%%
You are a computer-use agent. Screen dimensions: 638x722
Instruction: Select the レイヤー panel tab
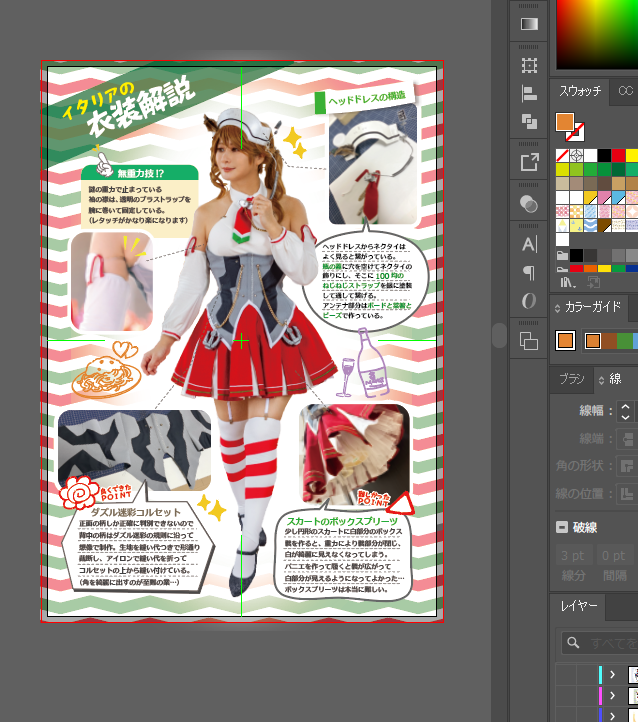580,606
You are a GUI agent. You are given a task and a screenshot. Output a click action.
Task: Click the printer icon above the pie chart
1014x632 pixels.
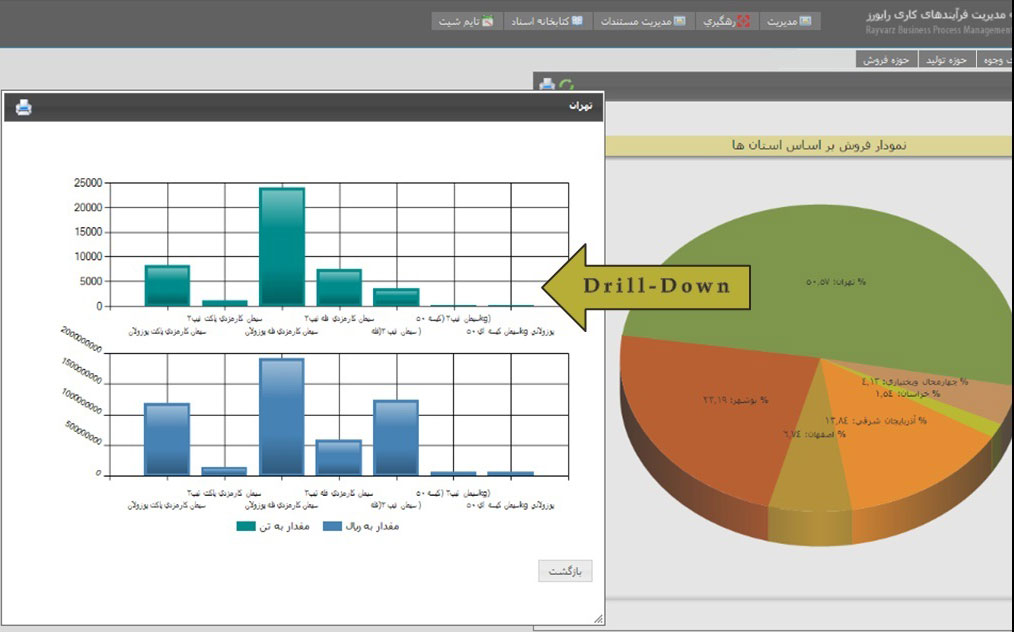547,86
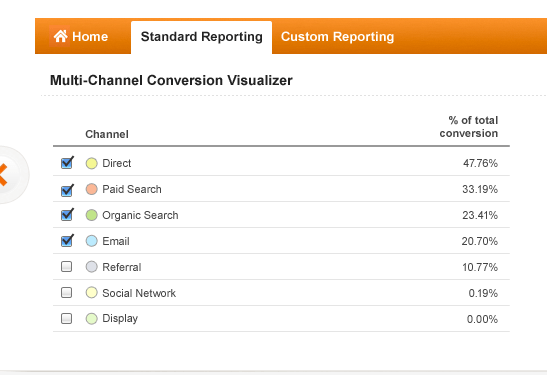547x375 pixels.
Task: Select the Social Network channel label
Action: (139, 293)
%%
▸ **What to produce**:
Copy out every line of text from the material above word for word, leaving out the pictures.

▸ **Solution to this task**:
You are a computer-use agent. Screen dimensions: 638x722
Instruction: Select the レイヤー panel tab
580,606
You are a GUI agent. You are given a task and a screenshot. Output a click action.
Task: Click the printer icon above the pie chart
1014x632 pixels.
547,86
547x375 pixels.
Task: Select the Social Network channel label
Action: (139, 293)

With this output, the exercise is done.